Gambling Regulation Is Heavy

Gaming regulation has become much stricter over the decades. Many states and countries feature strong gaming regulatory bodies that cover markets.

For example, the UK Gambling Commission thoroughly examines every new applicant for their land-based and online gaming markets. They also watch closely over operators to ensure that they don’t take advantage of problem gamblers.

Therefore, casinos have no chance of using gaffed dealer boxes or rigged roulette wheels and getting away with it. They’d quickly get reprimanded for their actions.

Casinos Already Have a Large Enough Advantage

Gambling establishments don’t exactly have to cheat their customers today. After all, they already hold solid edges in most games.

Some casino games especially give the house a big advantage. Caribbean stud (5.22% house edge), American roulette (5.26%), slot machines (5% to 12%), and keno (10% to 30%) are really friendly towards the house.

Of course, casinos could still try boosting their edge through rigged games. But why risk permanently soiling their reputation and drawing multimillion-dollar fines to improve upon their already large edge?

Gamblers Don’t Like Playing at Casinos Where They Lose Big

As mentioned before, many players are already suspicious of casinos. They don’t exactly like revisiting establishments where they lose lots of money.

Casinos might still be able to draw the same players back if they didn’t have much competition. But the gaming market is definitely saturated today.

Gambling venues must walk a fine line between giving themselves a solid advantage without going overboard.

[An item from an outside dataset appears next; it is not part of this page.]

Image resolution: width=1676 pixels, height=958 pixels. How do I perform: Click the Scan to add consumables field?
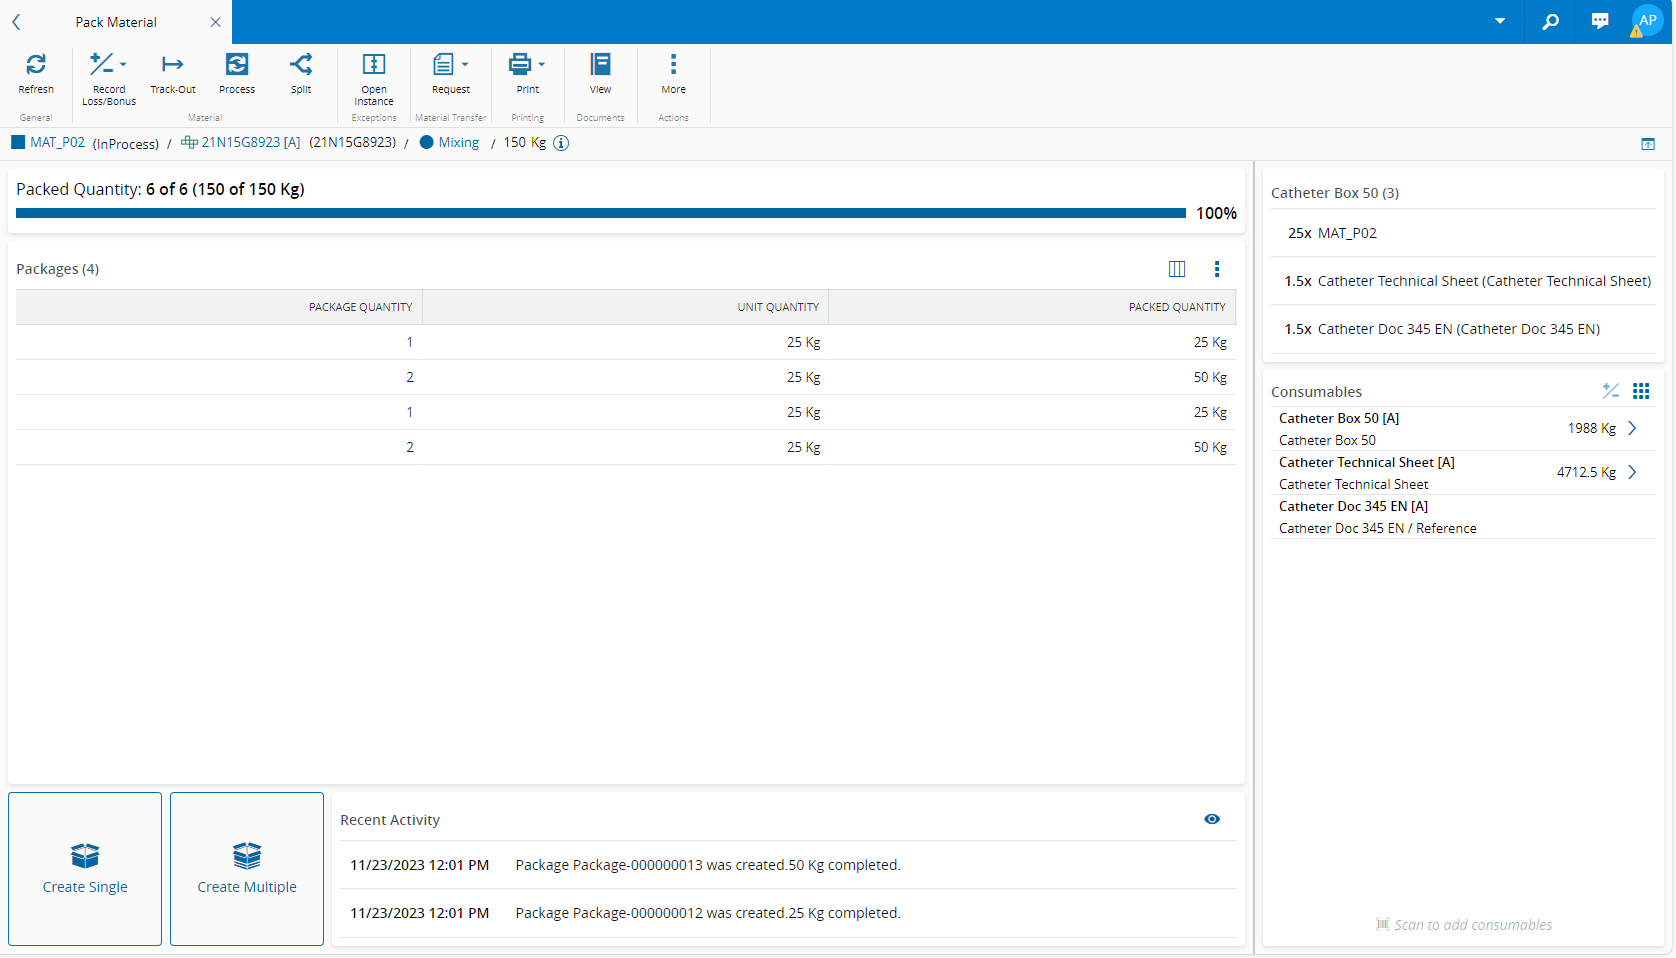[1472, 925]
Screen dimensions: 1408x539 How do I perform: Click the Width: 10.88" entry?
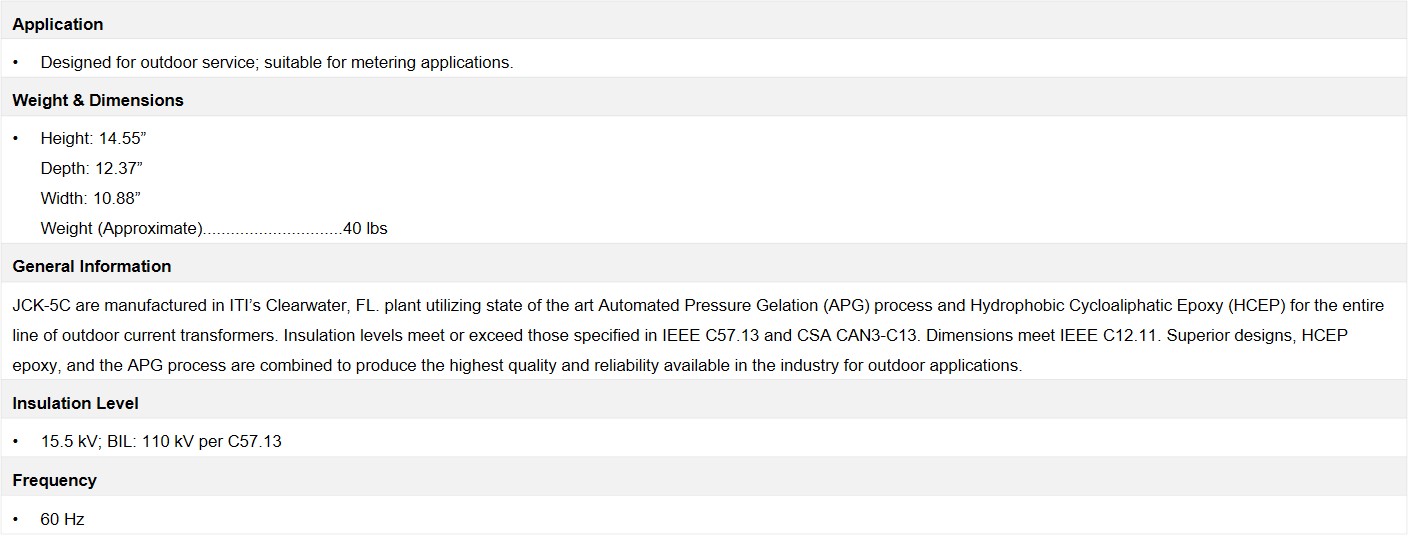click(90, 198)
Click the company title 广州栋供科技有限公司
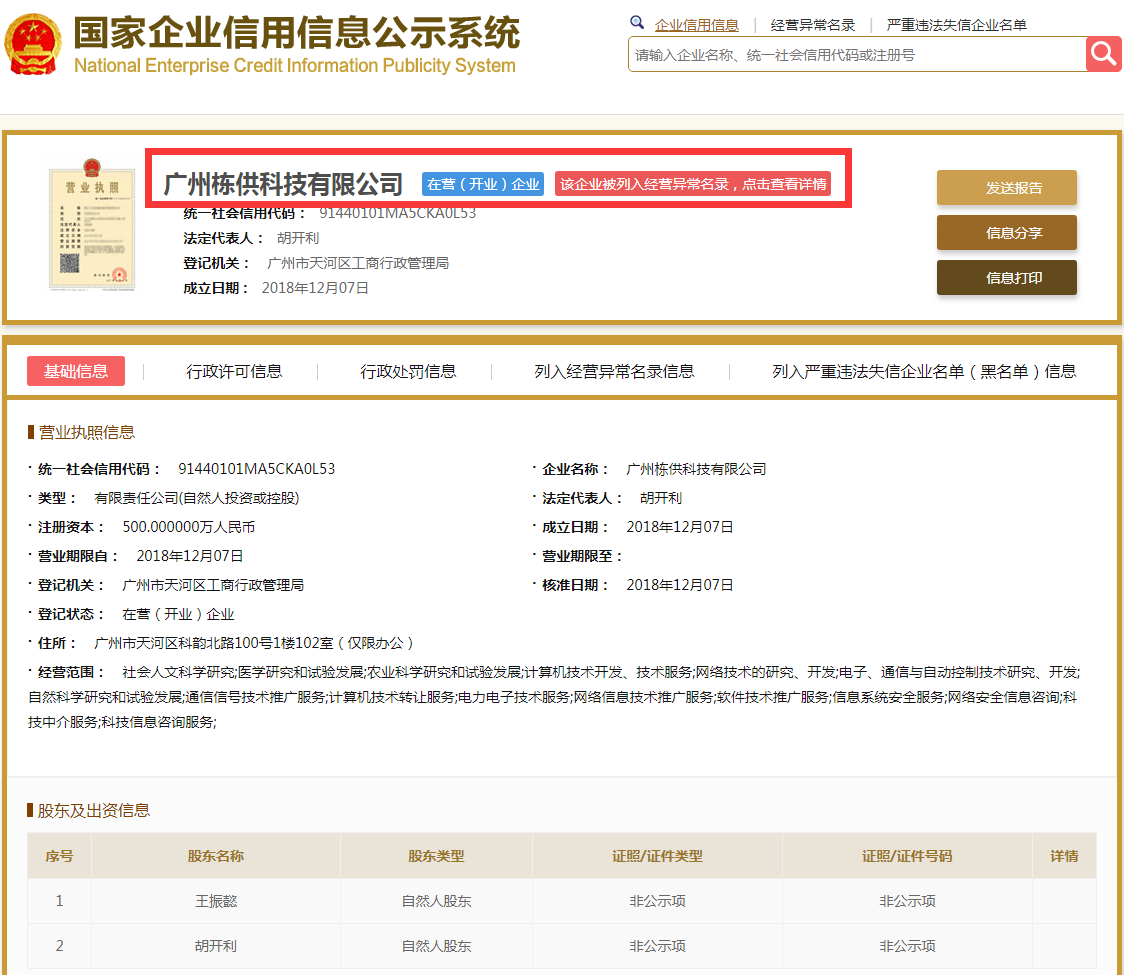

Ripping players off isn’t going to accomplish this goal.


In some ways, gamblers’ fears about casinos cheating them are steeped in logic. The 5 instances covered above show that the house has, on occasion, resorted to unscrupulous tactics.

On the other hand, casinos must deal with more regulation than at any other point in history. Most gaming regulatory bodies heavily scrutinize operators to ensure that they abide by strict rules.

It’s still theoretically possible for gambling establishments to cheat players. But they have less to gain by doing so these days.

After all, the punishments for intentionally ripping off gamblers are crippling. In many cases, casinos that are caught cheating never recover.